Barely anybody browses the web in old, outdated web browsers. And I highly doubt anyone with such an outdated equipment would be browsing my blog. So… Why did I waste a month of work doing this?

Well, I… I don’t know! I simply felt like doing it.

I guess you could say I wanted The Yonic Corner to have that distinguishing feature among other blogs?

Note to self: I need to create my winter sprites!

I also wanted to get a deeper understanding on the workings on pre-standards HTML and the quirks of old browsers, as well as the history that would bring the early 2000s to web technologies.
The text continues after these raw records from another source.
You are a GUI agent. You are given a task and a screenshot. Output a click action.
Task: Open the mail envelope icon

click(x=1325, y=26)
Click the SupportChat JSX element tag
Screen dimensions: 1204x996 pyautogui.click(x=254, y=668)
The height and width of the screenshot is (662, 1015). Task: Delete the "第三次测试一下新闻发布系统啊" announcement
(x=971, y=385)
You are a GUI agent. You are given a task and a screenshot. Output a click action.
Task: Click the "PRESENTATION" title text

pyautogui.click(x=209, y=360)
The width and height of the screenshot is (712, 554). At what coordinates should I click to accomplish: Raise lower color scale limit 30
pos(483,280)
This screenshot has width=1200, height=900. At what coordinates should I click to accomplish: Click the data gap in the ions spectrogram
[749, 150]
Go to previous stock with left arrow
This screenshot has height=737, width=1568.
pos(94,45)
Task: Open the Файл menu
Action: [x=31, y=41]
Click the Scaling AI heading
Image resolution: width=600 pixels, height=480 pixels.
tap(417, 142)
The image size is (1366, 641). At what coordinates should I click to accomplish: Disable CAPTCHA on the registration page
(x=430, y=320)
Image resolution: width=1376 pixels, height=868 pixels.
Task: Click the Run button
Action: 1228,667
But apart from that, I took it as an interesting challenge to refine my frontend skills.

This design has many things that define the web during this period: Marquees, table layouts, animated GIFs, repeated backgrounds, and using images to define complex and decorated UI elements. A truly nostalgic experience.

Will I even go deeper?

Probably not. I’m quite satisfied with how broad the support of operating systems is.

  • Windows: it technically supports even Windows 3.x thanks to being designed to work for IE5 in mind, but I haven’t tested it out. Windows 9x and NT 4 work like a charm.
  • Mac OS Classic: I tested it out with several browsers while on System 9, but I think you should be able to have it working down to System 8.6 as well.
  • UNIX: I guess it could work with Internet Explorer for UNIX, but I’m not willing to test this out.